Microsoft’s latest DirectX Agility SDK update introduces Shader Execution Reordering, a developer-facing tool that can significantly raise frame rates in ray-traced workloads on supported GPUs. Early numbers shared by Microsoft and third-party testers point to sizable gains on new Intel and Nvidia hardware, hinting at a fresh path for studios to lift performance in path-traced scenes without sacrificing visual fidelity.

What Shader Execution Reordering Actually Does

Ray tracing is notoriously hard on GPUs because rays bounce unpredictably and branch into many different code paths. That divergence kills parallel efficiency. Shader Execution Reordering (SER) attacks the problem by dynamically regrouping similar ray workloads so the GPU executes them more coherently, keeping more cores busy and cutting stalls. The result is less time wasted on divergent threads and more time doing useful shading—especially in path-tracing where secondary and tertiary bounces explode in complexity.

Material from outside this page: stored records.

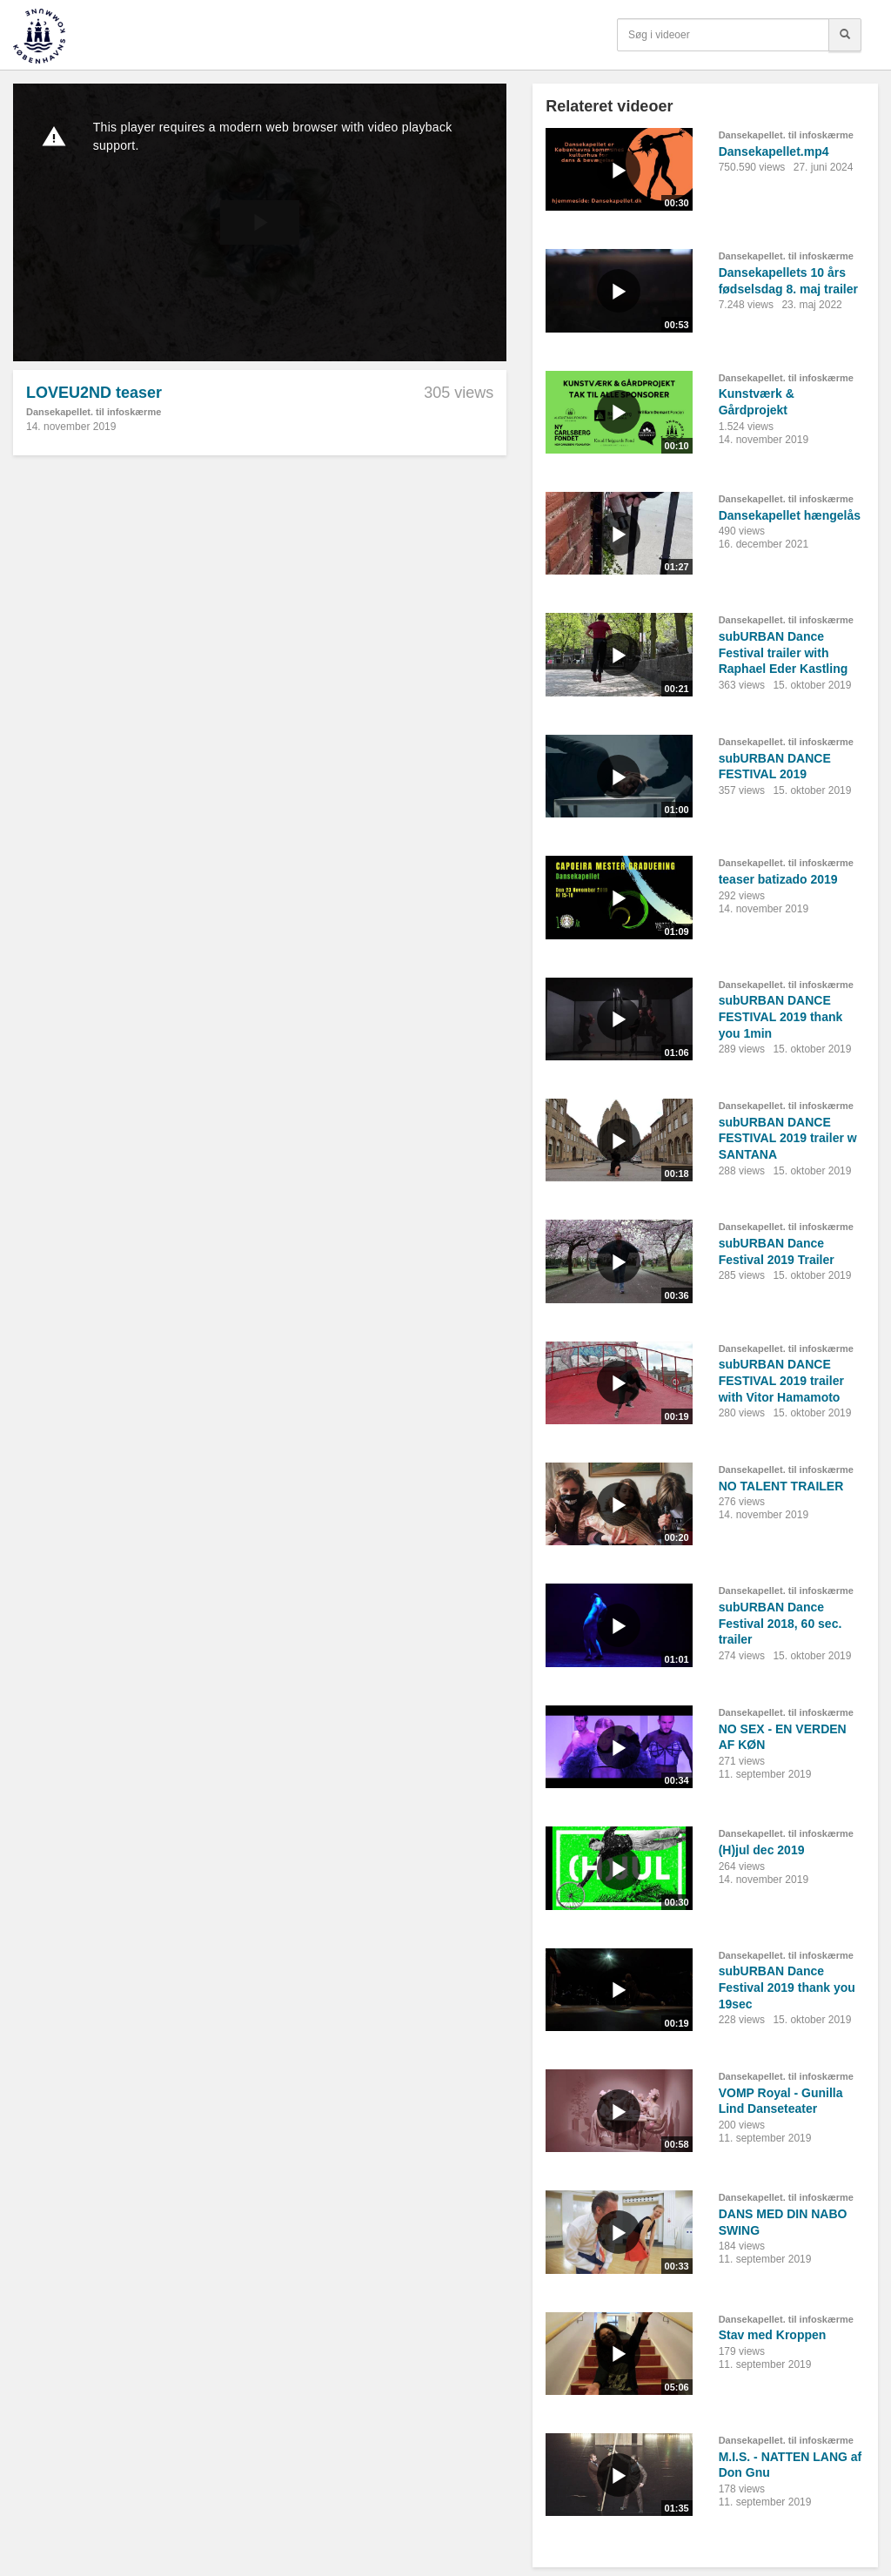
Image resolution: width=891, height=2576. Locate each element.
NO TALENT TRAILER (781, 1486)
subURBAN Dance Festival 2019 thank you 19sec (787, 1987)
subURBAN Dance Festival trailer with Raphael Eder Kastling (783, 652)
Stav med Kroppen (773, 2335)
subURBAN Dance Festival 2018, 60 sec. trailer (780, 1623)
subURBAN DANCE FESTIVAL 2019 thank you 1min (781, 1016)
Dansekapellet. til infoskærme (93, 412)
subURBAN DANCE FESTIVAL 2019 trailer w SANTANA (788, 1138)
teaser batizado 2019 (778, 879)
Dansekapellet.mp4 (774, 151)
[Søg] (844, 34)
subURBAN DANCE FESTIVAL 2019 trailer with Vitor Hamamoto (781, 1380)
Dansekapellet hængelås (790, 515)
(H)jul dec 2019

Early Performance Numbers Hint at Big Gains With SER

In internal tests described by Microsoft’s DirectX team, enabling SER on an Intel Arc B‑Series GPU delivered up to 90% higher frames per second in a demanding path-tracing demo. The company also reported a 40% FPS bump on an Nvidia GeForce RTX 4090 in the same scenario when compared with standard ray sorting. Separately, an independent run by X user Osvaldo Pinali on a GeForce RTX 5080 showed an 80% uplift over the baseline implementation.

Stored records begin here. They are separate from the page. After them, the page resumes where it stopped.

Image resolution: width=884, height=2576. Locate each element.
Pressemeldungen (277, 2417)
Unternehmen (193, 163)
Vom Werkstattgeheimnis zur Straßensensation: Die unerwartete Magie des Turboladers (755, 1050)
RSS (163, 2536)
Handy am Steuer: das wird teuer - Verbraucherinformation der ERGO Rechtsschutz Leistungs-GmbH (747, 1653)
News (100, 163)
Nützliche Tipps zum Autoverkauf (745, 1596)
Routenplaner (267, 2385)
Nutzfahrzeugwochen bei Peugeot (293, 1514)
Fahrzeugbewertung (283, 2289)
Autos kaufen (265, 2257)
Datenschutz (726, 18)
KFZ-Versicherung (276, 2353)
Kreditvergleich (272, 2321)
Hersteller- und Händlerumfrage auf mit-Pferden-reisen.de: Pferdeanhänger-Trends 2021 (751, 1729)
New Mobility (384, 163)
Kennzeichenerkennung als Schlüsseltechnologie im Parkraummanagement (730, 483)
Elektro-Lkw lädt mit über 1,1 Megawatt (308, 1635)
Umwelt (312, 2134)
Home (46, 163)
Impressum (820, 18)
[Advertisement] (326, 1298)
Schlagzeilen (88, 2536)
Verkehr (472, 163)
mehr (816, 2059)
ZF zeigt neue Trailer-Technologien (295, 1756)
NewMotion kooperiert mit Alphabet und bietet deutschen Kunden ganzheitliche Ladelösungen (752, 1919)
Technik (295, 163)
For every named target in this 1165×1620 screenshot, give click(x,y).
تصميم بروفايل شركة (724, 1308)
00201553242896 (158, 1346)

Important caveat: those gains come from a Microsoft sample called D3D12RaytracingHelloShaderExecutionReordering—useful for stress testing but not a 1:1 proxy for shipping games. Still, the scale of improvement suggests that in scenes with heavy ray traffic—think path-traced global illumination, reflections, and complex materials—SER could be a potent lever.

Why Nvidia and Intel Benefit First From SER

Nvidia’s recent architectures have promoted SER-style scheduling, and the company has worked with studios to wring more coherence out of ray workloads in flagship titles. Intel’s Xe architecture also leans on robust thread scheduling and hardware-assisted sorting, positioning Arc discrete cards and upcoming Xe3 integrated GPUs to capitalize on SER through driver and API support. Industry reports from TechPowerUp and other developer briefings corroborate that these vendors can tap into SER’s advantages right away.

The underlying theme is hardware and driver maturity. SER depends on quickly re-batching rays—if your GPU and driver can shuffle and synchronize threads efficiently, you reap larger dividends. That’s why the big wins so far skew toward newer architectures with sophisticated schedulers and ample RT acceleration.

What About AMD’s Support and Current SER Limitations

AMD has implemented the API, but current RDNA-based Radeon drivers note that RX 9000 series “supports API but doesn’t reorder,” signaling that today’s hardware won’t fully exploit SER’s dynamic reshuffling. Translation: you may see correctness and integration benefits, but not the big FPS spikes showcased on rival silicon. If AMD designs future GPUs around reordering, the door is open for similar gains once the hardware path exists.

This split isn’t new in graphics. Vendor-agnostic features often arrive before every architecture can accelerate them equally. The upside is that standardizing SER through DirectX makes it easier for engine teams to target one API rather than juggling vendor-specific extensions.

How Developers Can Use SER in DirectX and Games

Because it ships via the Agility SDK, SER can reach players through game updates without requiring a full OS upgrade. Microsoft’s DirectX sample demonstrates how to tag and sort rays within a DXR pipeline, giving teams a reference path to prototype inside their own engines. Expect the biggest wins in passes where incoherent rays dominate—multi-bounce GI, glossy reflections, and stochastic sampling techniques used by path tracing.

Studios will still need to profile aggressively. SER won’t uniformly help every scene, and its benefits stack best alongside modern upscalers and frame generation. For example, combining SER with temporal upscaling and hardware RT denoisers could let developers push higher-quality lighting at the same frame budget, or hold image quality steady while raising FPS.

What It Means for Players on Nvidia and Intel GPUs

If adopted, SER could make path-traced modes feel less like tech demos and more like viable presets—especially on high-end Nvidia and new Intel GPUs. Don’t expect a blanket 90% jump across your library; think selective boosts in the most ray-heavy scenes. As engines integrate the feature and vendors refine drivers, those improvements should stabilize and, in some cases, compound with AI-based reconstruction and frame generation.

The bottom line: Microsoft just handed developers a pragmatic tool to squeeze more performance out of ray tracing through smarter scheduling, not image shortcuts. That’s good news for anyone who wants better lighting and higher FPS to coexist—and a clear signal that the next wave of rendering gains will come as much from rethinking GPU work as from raw teraflops.